Aug. 1, 2014 —
Ten Army soldiers assigned to DIA were inducted into the
reputable title of noncommissioned officer at DIA’s first Army NCO induction
ceremony held at DIA Headquarters July 29.
Sgt. Maj. of the Army Raymond F. Chandler III led the NCO
charge and was the keynote speaker at the ceremony.
“Our profession, in line with the expectations of the
American people, demands that you live a character-driven life,” said Chandler
while addressing the inductees. “Service is about putting your soldiers ahead
of your needs.”
The induction of nine Army sergeants and one staff sergeant
marks the first NCO induction to occur at DIA. Although Army personnel have
continuously worked at DIA in its nearly 53-year history, an official Army
element command at DIA Headquarters wasn’t formally established until 2013. NCO
inductions and similar ceremonies were previously conducted at other units
outside of DIA at the battalion level or higher.
The shift to NCO marks an important transition in an
enlisted service member’s career where a significant increase in leadership
responsibility is bestowed. NCO consideration is given to those who have
demonstrated a strong moral character in their careers with an aptitude to lead
“We are a standards-based Army; we are a standards-based
military,” said DIA Director Lt. Gen. Michael Flynn. “Don’t ever allow yourself
to get into any kind of habit where you say that this is the way we do it here.
For the noncommissioned officer, you are the standard bearer.”
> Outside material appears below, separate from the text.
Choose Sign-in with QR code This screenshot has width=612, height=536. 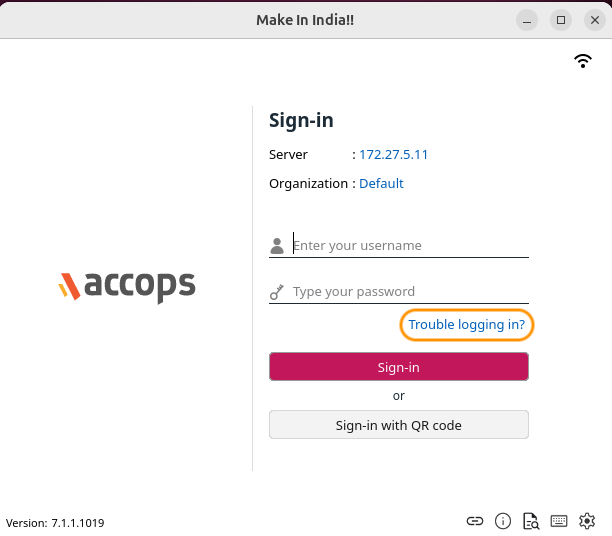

The ceremony included a Lighting of the Spirits event, where
three candles are lit representing values that NCOs uphold. A red candle
symbolizes courage and strength, white for purity and commitment, and blue for
valor and pride. A fourth, purple candle was lit to represent the joint nature
of current operations and recognize the contributions of fellow NCOs and petty
officers across the other services.
The ceremony culminated with a reciting of the NCO creed,
which stresses the values of leadership, integrity, professionalism and mission
accomplishment. NCOs continue a heritage of these qualities that can be
directly traced back to the army of Frederick the Great.
“The creed means more than just words,” said Chandler. “It’s
a commitment … not only to the soldiers that you lead, but to the Army and
ultimately to the nation. It’s part of what makes you a professional.”